Donkersloot and Carothers have examined other initiatives from places as far-flung as Iceland and Norway, and even looked to the U.S. agriculture sector for ways to address the situation.
Maine offers both a student licensing program and an apprenticeship program to attract new entrants to its lobster fishery. Prince Edward Island's Future Fisher program also provides mentoring and financial support to new workers.
Youth in Norway are allowed to sell up to 1,320 pounds of fish without holding a specific permit. The catch is taken from the recreational quota for accountability.
In the U.S. agricultural industry of the Lower 48, where farmers age 65 and older outnumber farmers younger than 35 by nearly six to one, 400 million acres of farmland will change ownership in the next 20 years.
In an effort to buck this trend, the online platform Farmhack aims to share innovative ideas that support sustainable agriculture. Other interest groups have used both traditional and web-based media outlets to promote and support new farmers, and the Agrarian Trust was set up to hold and transfer land in order to ensure long-lasting stewardship for the industry.
Alaska's aging fishery fleet shares some of the same struggles as the agricultural sector, and both Carothers and Donkersloot say these examples can be adapted to address Alaska fishery needs.
"With the outmigration of fishing resources goes the outmigration of fishing wealth," Donkersloot said.
The Walker administration has also prioritized the need to improve fisheries access for rural Alaskans. The Fisheries Transition team released a report that aims to increase Alaska ownership of commercial fishing licenses, permits and quotas by 10 percent over the next five years. The report suggests actions to encourage commercial fishing as a viable option for young Alaskans and suggests the importance of promoting small-scale processing, marketing and the consumption of local seafood.
The report calls for further community organization and goes so far as to suggest that legislation could be passed to "retain/recapture commercial fishing licenses/permits for the use and benefit of community residents."
An aging fleet does not yet mean a dying fleet, and a number of programs have targeted young, rural Alaskans to encourage the sustainability of the fishing industry and to promote ownership-level fishing for residents under the age of 40.
The Alaska Young Fisherman's Summit, funded by SEAGRANT, targets fisheries workers who have been fishing for less than five years. According to Sunny Rice, an organizer for the summit, the biannual meeting "helps young people understand the complexities of the regulatory system."
About 60 people attended the last summit, which focused on the landward side of running a fishing business. The conference brought in speakers to paint a broad market picture, to analyze the science end of fisheries, and to help with networking.
Almost a third of the attendees were from Southwest Alaska.
"The biggest part of the summit is just to get people together," Rice said.
Other programs in the state aim to address the decline in permit holders. Bristol Bay Economic Development Corp. helps fund a permit loan program that aims to keep limited entry permits from leaving the region.
In 2012, the Bering Sea crab fishery adopted a right-of-first-offer measure as a way to boost the quota shares available to qualified crew members.
In southeast, Ketchikan High School even offers a maritime course as part of its technical education curriculum. Students use the school's 45-foot boat to practice navigation and marine safety.

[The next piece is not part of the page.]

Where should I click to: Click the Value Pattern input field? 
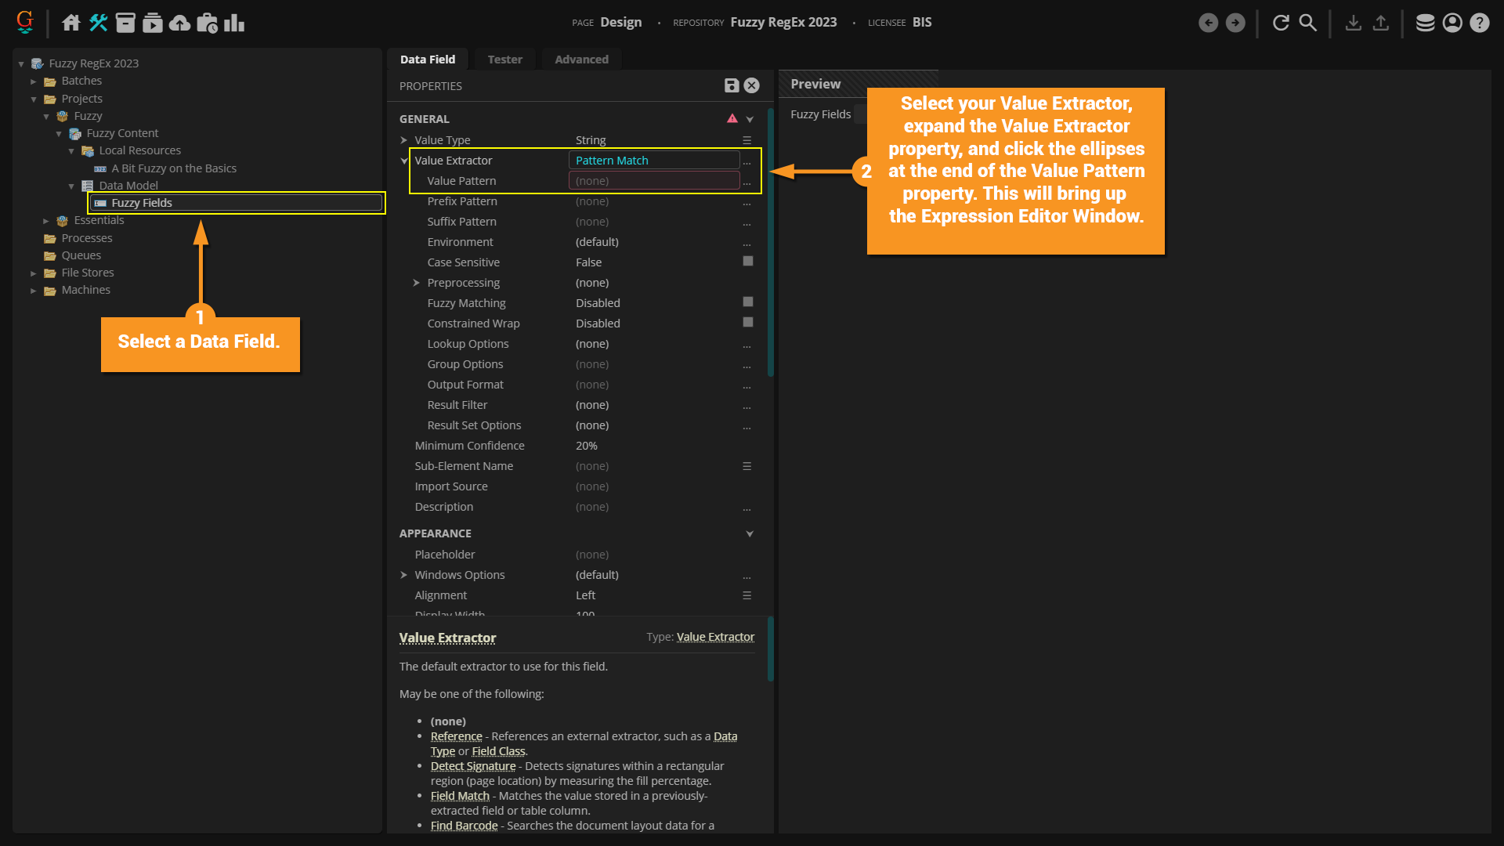[x=653, y=181]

Many young people are entering fisheries. In Togiak, for example, a new fish processing plant has been a way to keep fishing interest local.
For those who do take up fishing, local support has been essential.
"Some people are certainly accessing family and friend sources of capital. … They're not actually having to go through the bank system, which can be prohibitive," said Carothers.
The project team hopes to complete its surveys this spring and will spend the summer compiling data.
This story first appeared in The Bristol Bay Times/Dutch Harbor Fisherman and is republished here with permission.